Phenylalanine Families and Researchers Exploring Evidence (PHEFREE) studies the health, neurologic, cognitive, neuropsychiatric, patient-reported, and quality-of-life outcomes in a large cohort of individuals with inherited disorders involving elevated blood phenylalanine including phenylalanine hydroxylase deficiency (also known as phenylketonuria or PKU), defects in biopterin synthesis or recycling, or deficiency of the chaperone protein DNAJC12. The consortium:

  • Includes a patient advocacy group, the National PKU Alliance (NPKUA) as a critical partner
  • Provides informational and educational resources to patients, their families, their providers, and the public regarding these rare disorders
  • Trains the next generation of rare disease researchers and practitioners. The consortium is also forming a clinical trial network to evaluate novel therapies for these rare disorders.

Our multicenter collaborative consortium is dedicated to conducting clinical research on inborn errors of metabolism causing hyperphenylalaninemia (elevated blood phenylalanine), one of the most common abnormalities detected through newborn screening. Newborn screening and dietary phenylalanine restriction, initiated in the United States beginning in the 1960s for PAH deficiency, has been convincingly shown through collaborative study to prevent severe cognitive disability in infants and children. However, there are currently no large longitudinal studies of adolescents or adults with PAH deficiency and no long-term follow up data at all on children or adults with biopterin synthesis or recycling defects, nor of DNAJC12 deficiency.

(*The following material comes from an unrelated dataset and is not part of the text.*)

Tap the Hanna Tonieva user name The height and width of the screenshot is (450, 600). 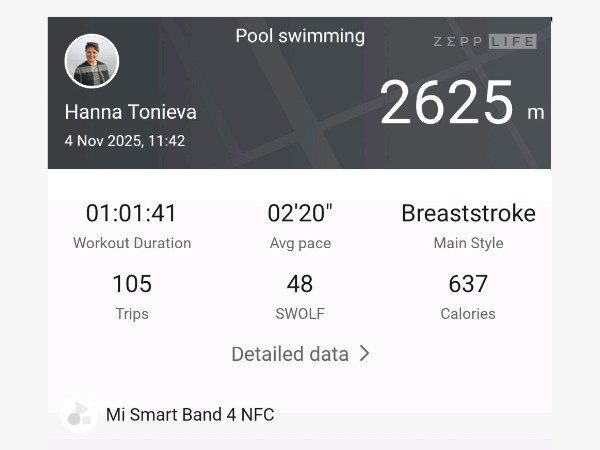(130, 111)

Clinical experience and many small published case series demonstrate that non-adherence to dietary therapy in adolescence and adulthood is commonplace. Chronically elevated blood phenylalanine is associated with a high incidence of executive dysfunction, anxiety, depression, and with impaired educational and vocational potential. Some adults suffer irreversible white matter damage and motor impairment due to chronically elevated blood phenylalanine. Elevated blood phenylalanine during pregnancy is severely teratogenic leading to the so-called maternal PKU syndrome. Novel therapies that are not strictly dependent upon dietary phenylalanine restriction are highly desired, but the appropriate treatment goals are yet poorly understood. What concentration of blood phenylalanine is necessary to guarantee optimal outcome continues to be debated and other biomarkers that correlate with outcome continue to be sought.